The Weeknd’s ‘Beauty Behind The Madness’: Album Review

Carl Williott | August 28, 2015 6:51 am
The Weeknd's "Tell Your Friends" Video
The Weeknd dances on his own grave.

Big pop moves are easy to botch. For every 1989, there are countless debacles like Garth BrooksChris Gaines or Weezer‘s Raditude. The decision to gloss up in search of Top 40’s greener pastures may not be the bold career choice it was back when U2 embarked upon their Pop era, but fail at it today and you still end up looking like a delusional tryhard (see: Twin Shadow‘s strained Eclipse). With Beauty Behind The Madness (out ), The Weeknd is the latest artist to make a shameless pop grab. And no matter how improbable and imperfect the end product is, it’s undoubtedly impressive.

When he emerged in 2011 as an anonymous online mysterion with an appetite for destruction, Abel Tesfaye injected a narcotized stagger into R&B that reshaped the genre. After releasing three mixtapes, his proper commercial debut, Kiss Land, further suggested he was uninterested in appealing to the soccer mom set. Then, out of nowhere he struck chart gold with an Ariana Grande collab and a Fifty Shades of Grey hit, and decided to hire Sweden’s most effective pop mercenary. The soccer mom set had suddenly become his target demo.

But the most unexpected part of the tale is that BBTM hinges on a love story. The man who spent the first part of his career glamorizing damaged hedonism spends much of this album singing about the unglamorous world of cuffing. The narrative arc starts with his origin story: He peels back the curtain on his rise on the Kanye West-produced “Tell Your Friends,” then “The Hills” and “Often” show up to prove the mixtape creep is still intact. But he meets a woman on “Acquainted,” and she inspires the warm rush of new love that is “Can’t Feel My Face.” Relationship dramas play out for the rest of the album, until the couple splits and Tesfaye earnestly hopes she finds someone to love.

This metamorphosis feels honest. You get the sense The Weeknd truly wanted his persona to evolve. That same instinct led him to adapt his sound, knowing those alluring grays of his earlier work were starting to go gray. The result is an album of polished studio pop with a money-is-no-issue-and-labels-are-invincible ’80s grandeur. Opener “Real Life” is blockbuster pop peacocking, some mammoth Michael JacksonYeezus hybrid. “Losers” builds into a brassed-out street carnival. The Max Martin-produced “In The Night,” with a bass line that will possess you and a “Billie Jean”-adjacent theme, is even more of a blatant MJ re-creation than “Can’t Feel My Face.” “Prisoner” wraps the doomed depressives Tesfaye and Lana Del Rey in an electro-dirge. Shlocky power ballad “Angel” closes out the album in incredibly uncool fashion — we’re talking horns and singing kids — and yet it’s utterly effective.

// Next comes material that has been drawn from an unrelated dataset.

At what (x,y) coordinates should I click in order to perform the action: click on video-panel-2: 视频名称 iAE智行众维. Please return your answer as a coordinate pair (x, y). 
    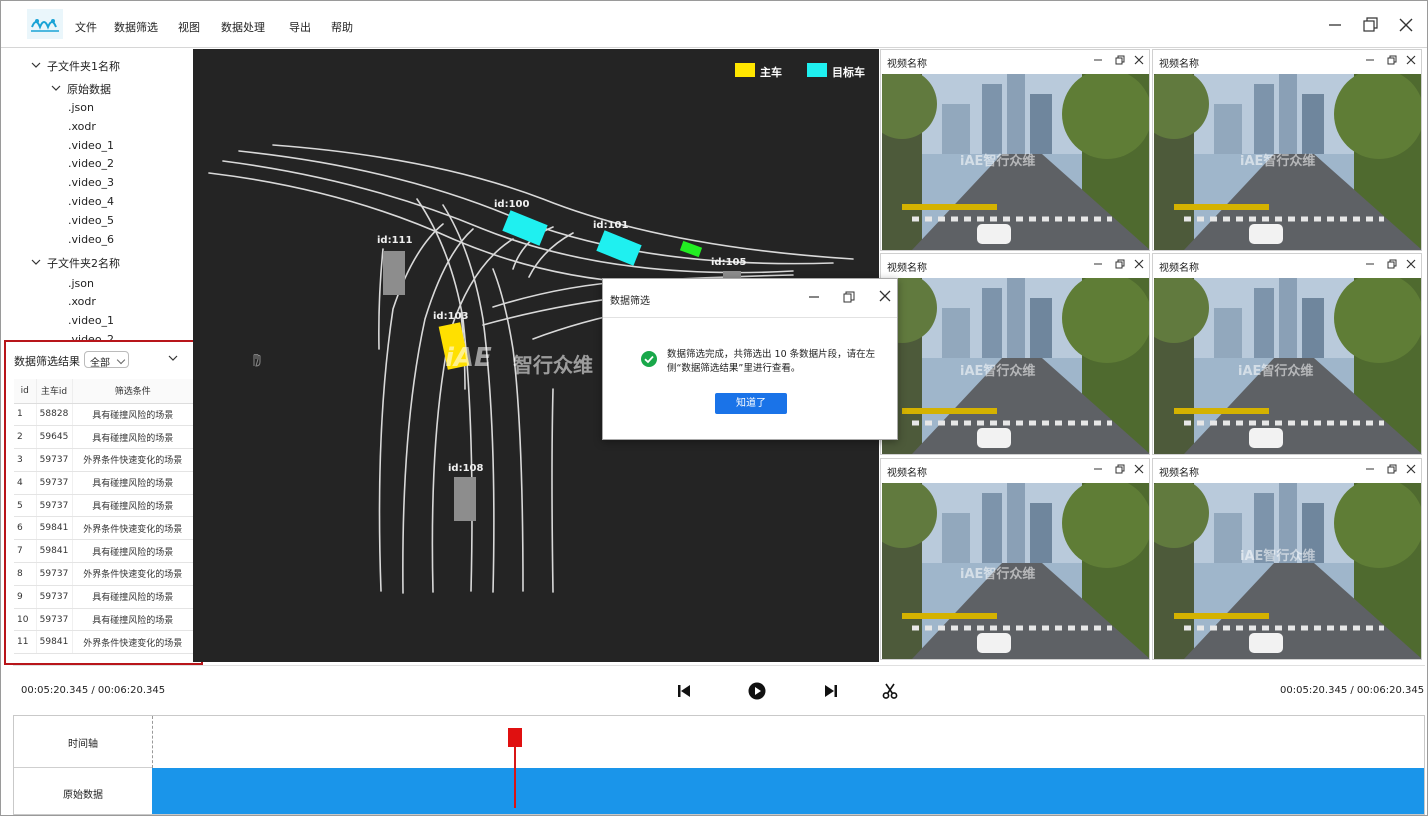
    Looking at the image, I should click on (1287, 150).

Listeners might attribute this hugeness to Martin’s Midas touch, but he actually only had a hand in three tracks — so it’s more a testament to how much Tesfaye and his frequent collaborator Illangelo have grown as songwriters and producers (Abel had a hand in writing every BBTM track and contributed production to a majority of them). But when you’re swinging for the fences, you miss big. The Ed Sheeran-assisted groaner “Dark Times” feels like one of those ideas that seems genius when you’re drunk but loses its luster when you sober up, because it is literally that. The trappy “Acquainted” would be the most generic Weeknd song ever if not for the stale, acoustic guitar-driven “Shameless.” Even with synth-guitar shredding to bring it home, “Shameless” proves all that Max Martin touches is not gold. Still, the weak songs don’t feel like complete throwaways because the loose narrative structure gives them a stake in the bigger picture.

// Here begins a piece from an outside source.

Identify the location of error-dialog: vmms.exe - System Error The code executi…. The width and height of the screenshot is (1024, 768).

The repeated King of Pop worship also serves as a sort of aural congealing agent to keep everything from feeling scattered. By leaning on this exaggerated vision of MJ-inspired ’80s pop, Beauty Behind The Madness parallels Carly Rae Jepsen‘s E·MO·TION in that they both largely sidestep the current pop landscape. Whereas Jepsen hired a crack team of producers in order to retreat from big pop and make critic-pop, Tesfaye did the opposite, hiring a crack team of producers to retreat from crit-pop and make big pop. Both albums sound the way we think we remember Top 40 sounding when we were growing up.

That type of vision and instinct and execution can’t be taught or faked, no matter how many Swedish hired hands you bring in. And it proves The Weeknd belongs to the pop world.